The Star-Ledger, Newark, NJ 
Copyright 1997: The Star-Ledger

 

February 21, 1997, page 20


A clean-needle program and the color of justice


Wanda M. Akin

My co-counsel, Alan Silber, and I are arguing for the defendants, Diana McCague and Thomas Scozzare.  In an effort to stop the spread of AIDS, they were giving out clean needles to drug addicts in New Brunswick one cold night last April when they were arrested.

The state treats operating a needle exchange program as a simple case of the defendants   having broken the New Jersey law that restricts access to sterile needles.

It is not that simple, of course.  While this is not the appropriate forum to argue my client's case, the policy issues involved here have significant implications for many lives.

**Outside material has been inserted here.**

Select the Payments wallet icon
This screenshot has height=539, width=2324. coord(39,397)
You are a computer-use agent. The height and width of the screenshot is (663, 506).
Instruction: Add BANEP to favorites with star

The law restricting access to clean needles was never intended to apply to public health workers engaged in efforts to slow the spread of a deadly, infectious disease. We argue that other laws relating to public health issues apply.  And under those laws, the operators of clean-needle programs are public health heroes.  My colleague and I are their advocates, and in rendering our services, performed pro bono, we struggle to find the words to show the magnitude of the error the state is making.

The wonderful news of the past few months that some new drugs prolong the lives of AIDS victims has not in any way diminished the importance of slowing the spread of this pandemic terror.

By the end of September 1996, 16,800 New Jersey residents were living with injection-related AIDS or had died from it.  In the face of these frightening AIDS statistics from the New Jersey Health Department, the state is silent on the issue of the severity of the epidemic in New Jersey.  We, less as advocates and more as citizens, think this is world- class denial.

In the face of study after study showing the effectiveness of clean-needle programs, the State claims that their effectiveness is debatable. 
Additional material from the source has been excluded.